Quand a l'homme... je ne sais pas comment l'aimer si ce nest comme un homme ?

Karen Ayat a dit…

À Philis


Et la mer et l’amour ont l’amer pour partage,
Et la mer est amère et l’amour est amer,
L’on s’abîme en amour aussi bien qu’en la mer,
Car la mer et l’amour ne sont point sans orage.
Celui qui craint les eaux, qu’il demeure au rivage,
Celui qui craint les maux qu’on souffre pour aimer,
Qu’il ne se laisse pas à l’amour enflammer,
Et tous deux ils seront sans hasard de naufrage.

Marbeuf

Anonyme a dit…

Une femme un homme – c’est le lien qui consolide l’union entre deux personnes. Si ce lien est rompu alors la famille n’existe plus. Et si elle continue d’exister c’est uniquement pour l’image sociale et pour éviter le partage des biens en commun.
Pour parler du rôle de la femme au sein de la famille – c’est dire que ce rôle a été déterminé par les hommes pour s’assurer un certain confort. Il n’existe pas de scénarios type pour attribuer un tel ou tel rôle dans la famille. La famille c’est un engagement, un sacrifice de la liberté individuelle au profit de la liberté à deux - plus difficile à réaliser et à réussir. Pour créer une famille il faut deux personnes. En conséquence, le concours des deux est nécessaire pour construire une famille, pour s’abandonner à l’autre, faire confiance, combattre l'absence, le manque, les frustrations, accepter les concessions et les regrets.
Dire que la femme a besoin d’un Capitane pour être guidée dans ce rôle. NON, certainement pas. Elle a besoin d’un homme avec qui elle fait des projets et avec qui elle peut les réaliser.
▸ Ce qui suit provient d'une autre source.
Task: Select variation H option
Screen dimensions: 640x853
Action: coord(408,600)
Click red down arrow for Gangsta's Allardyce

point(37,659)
Il s’agit de trouver une certaine harmonie. La femme a besoin d’un homme qui l’aime et l’admire pour ce qu’elle est et pour ce qu’elle représente. Peu importe ses défauts, ses origines, sa couleur ou sa culture. C’est l’amour inconditionnel. Dans cet amour elle doit se sentir porter vers le haut.
Aujourd’hui, la femme veut être belle, libre, intelligente. Pour réaliser ses ambitions et concilier carrière et vie familiale elle a besoin de PAIX. Les ordres et lignes de conduites n’ont pas de place dans une famille. La famille – représente un espace privé où l’harmonie repose sur le consentement et la volonté.
In fine, question famille – derrière un grand homme il y a une grande femme et derrière une grande femme il y a un grand homme.
Comment aimer l’homme ?
Le plus difficile c’est de chercher et trouver « l’homme » dans la personne qui se présente à toi. Dans le mot « homme » il y a un sens – un jeu de mot, une fois ce sens trouvé tu sauras qui tu dois aimer ou non, comment se protéger et dire NON. On peut toujours dire NON.
Les hommes sont si différent des femmes. Ils ont un autre mode de réflexion et de raisonnement. C’est biologique. Un proverbe africain dit que les femmes sentent les choses de l'intérieur, les hommes de l'extérieur. Il s’agit d’une référence au sexe.
La femme – se pose trop de questions. Parfois il faut juste vivre l’instant présent avec ce que la vie nous offre. Observer la nature et comprendre son cycle peut permettre de mieux cerner les hommes.
La vie est tellement précieuse qu’il faut juste aimer sans se torturer l’esprit. Vivre avec l’instant présent, se libérer de tout ce qui est matériel et faire grandir son âme.

Anonyme a dit…

PS : tu as un style d’écriture simple et accessible. Je t’encourage à écrire. Tu dois lire, lire et encore lire tout ce qui te tombe sous la main. Se cultiver, se nourrir de tout, de toutes et de tous pour développer son sens d’observation et d’analyse. Ceci te permettra d’atteindre la maturité dont tu as besoin pour devenir un grand écrivain ou encore tout simplement UNE GRANDE FEMME qui fera évoluer le monde ou encore… l’homme ou les hommes. Laisse-toi grandir afin d’accepter les départs et les ruptures. Toujours aller de l’avant, plus loin, plus haut, d’étape en étape, du simple au plus complexe. Tu trouveras alors des réponses à tes questions, tu pourras te libérer et découvrir le chemin vers la passion, l’amour et l’harmonie.
En soi, la vie n’est qu’une prison, rupture et tristesse. A toi de rompre ces liens et t’accorder le plaisir d’être heureuse et développer davantage tes capacités.
Chacun est capable de changer le cours des choses dans sa vie. Le milieu social, les amis, les rencontres contribuent aussi. Mais chacun est une personne à part et, elle ne doit jamais oublier qu’elle est unique dans ce monde. A ce titre elle dispose d'un patrimoine génétique dont elle doit veiller à son enrichissement.
La famille constitue le socle dont on a besoin pour grandir et pour connaître l'amour qui dure à jamais dans le temps. Le reste c’est une question de développement, d’évolution, d’intelligence et de maturité, de plaisir et de souffrance, d’amour et de déception, de sacrifice et de conquête.

Au plaisir de te lire,

Karen Ayat a dit…

Le commentaire ci-dessus est trop sérieux pour quelquun qui vit le moment present.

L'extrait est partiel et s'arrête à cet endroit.